Act I, Part XIII: The Sting of Mortality
For near to fifty years, Tinnurion wandered throughout Eriador, never staying anywhere for long. But still a great love he harboured for the Dwarven realms of Nogrod and Belegost, and often he would travel there and was greeted as an honoured guest. And such numerous friends he made in those wide halls, bringing them gifts and praising their work above all else, that his name became known to them, and they called him Naugrimdil. But in his counsel towards their relations with the Noldor he was not heeded, for full of hate and jealousy it was.
It was in these days that Tinnurion, having made such friends among the Dwarves, learned the sting of mortality. For often he had heard that Dwarves were of short life-span, but he had never begun to understand, nor wholly believe that they just ceased to be. Therefore, one day upon one of his visits to their halls, he sought for one of his friends (whose true name I will not divulge here but who I shall name Bári), but he could not find him. When he asked the Dwarves after Bári, they hid their faces in their beards and wept and Tinnurion was none the wiser. When at last they had overcome their grief they told him Bári had been laid to eternal rest alongside his fathers, and compassion gripped Tinnurion's heart, though he did not know why.

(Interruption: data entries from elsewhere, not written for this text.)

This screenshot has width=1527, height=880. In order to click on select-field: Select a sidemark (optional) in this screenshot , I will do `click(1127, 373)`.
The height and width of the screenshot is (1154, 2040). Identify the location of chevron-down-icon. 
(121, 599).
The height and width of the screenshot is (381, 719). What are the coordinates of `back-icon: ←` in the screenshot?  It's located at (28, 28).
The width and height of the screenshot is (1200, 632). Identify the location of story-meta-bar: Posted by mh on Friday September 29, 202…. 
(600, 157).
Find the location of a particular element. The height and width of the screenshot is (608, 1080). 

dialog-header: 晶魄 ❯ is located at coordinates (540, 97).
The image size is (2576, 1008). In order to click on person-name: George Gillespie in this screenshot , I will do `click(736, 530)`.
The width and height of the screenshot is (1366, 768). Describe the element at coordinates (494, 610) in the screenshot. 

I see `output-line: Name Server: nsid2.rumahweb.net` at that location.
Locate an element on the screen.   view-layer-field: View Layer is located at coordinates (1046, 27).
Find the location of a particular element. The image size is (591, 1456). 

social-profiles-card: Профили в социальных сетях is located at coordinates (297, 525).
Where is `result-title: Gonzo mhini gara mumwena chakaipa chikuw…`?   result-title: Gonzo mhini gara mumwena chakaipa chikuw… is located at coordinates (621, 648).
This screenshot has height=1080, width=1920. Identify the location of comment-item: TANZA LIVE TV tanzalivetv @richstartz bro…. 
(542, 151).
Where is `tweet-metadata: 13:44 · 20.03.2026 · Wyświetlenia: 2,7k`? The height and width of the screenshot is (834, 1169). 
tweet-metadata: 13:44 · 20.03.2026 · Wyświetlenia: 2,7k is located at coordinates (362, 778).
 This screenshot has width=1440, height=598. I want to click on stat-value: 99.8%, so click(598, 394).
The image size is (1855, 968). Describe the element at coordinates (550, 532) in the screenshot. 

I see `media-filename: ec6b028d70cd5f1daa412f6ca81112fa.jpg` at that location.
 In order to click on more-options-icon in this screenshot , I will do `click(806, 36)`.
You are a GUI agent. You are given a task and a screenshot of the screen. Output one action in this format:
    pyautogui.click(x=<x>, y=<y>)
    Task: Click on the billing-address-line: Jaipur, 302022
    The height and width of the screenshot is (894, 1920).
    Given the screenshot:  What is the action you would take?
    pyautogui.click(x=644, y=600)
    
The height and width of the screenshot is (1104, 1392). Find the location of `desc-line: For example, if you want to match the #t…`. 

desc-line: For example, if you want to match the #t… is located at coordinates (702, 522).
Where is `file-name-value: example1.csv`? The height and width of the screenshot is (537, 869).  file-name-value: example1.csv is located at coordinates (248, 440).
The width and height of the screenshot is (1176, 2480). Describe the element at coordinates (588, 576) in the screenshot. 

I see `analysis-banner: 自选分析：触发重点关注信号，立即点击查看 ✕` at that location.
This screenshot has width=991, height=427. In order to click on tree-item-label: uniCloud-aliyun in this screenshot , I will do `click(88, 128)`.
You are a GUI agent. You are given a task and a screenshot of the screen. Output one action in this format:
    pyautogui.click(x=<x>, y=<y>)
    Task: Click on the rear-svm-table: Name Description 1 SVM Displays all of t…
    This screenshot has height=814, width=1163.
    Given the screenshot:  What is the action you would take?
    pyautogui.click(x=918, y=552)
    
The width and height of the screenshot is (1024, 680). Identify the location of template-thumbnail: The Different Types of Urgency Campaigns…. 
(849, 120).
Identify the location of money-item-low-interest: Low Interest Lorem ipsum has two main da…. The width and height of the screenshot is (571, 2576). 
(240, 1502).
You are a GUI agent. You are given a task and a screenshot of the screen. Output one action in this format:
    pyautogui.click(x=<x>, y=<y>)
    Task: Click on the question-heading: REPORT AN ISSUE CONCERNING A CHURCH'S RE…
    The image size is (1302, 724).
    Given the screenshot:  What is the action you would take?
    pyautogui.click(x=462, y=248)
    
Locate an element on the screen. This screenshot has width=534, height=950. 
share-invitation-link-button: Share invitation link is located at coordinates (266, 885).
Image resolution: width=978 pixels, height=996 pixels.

'What has befallen him?' , he asked them. To which the Dwarves replied:
'Death came some time during the night.'
Though their answer puzzled him greatly, Tinnurion saw the tomb they had built for Bári and he asked once more:
'Why would death come to one unbid if not by blade or dart forced therein? I say, I do not understand. Why should some linger to see that others do not? What vile design this is.'
And then the Dwarves said:
'Vile it may appear to you, Naugrimdil, but to us it is the way of the world. So it was with our fathers and their fathers before them and so it shall ever be. Its design lies secret even to us and none here possess the skill to make it anew, though we would if we could.'
And to those words Tinnurion wept and he stood before the tomb of Bári for many days, lamenting his passing. And none of the friends he would lose in his long life burdened him so as the death of Bári.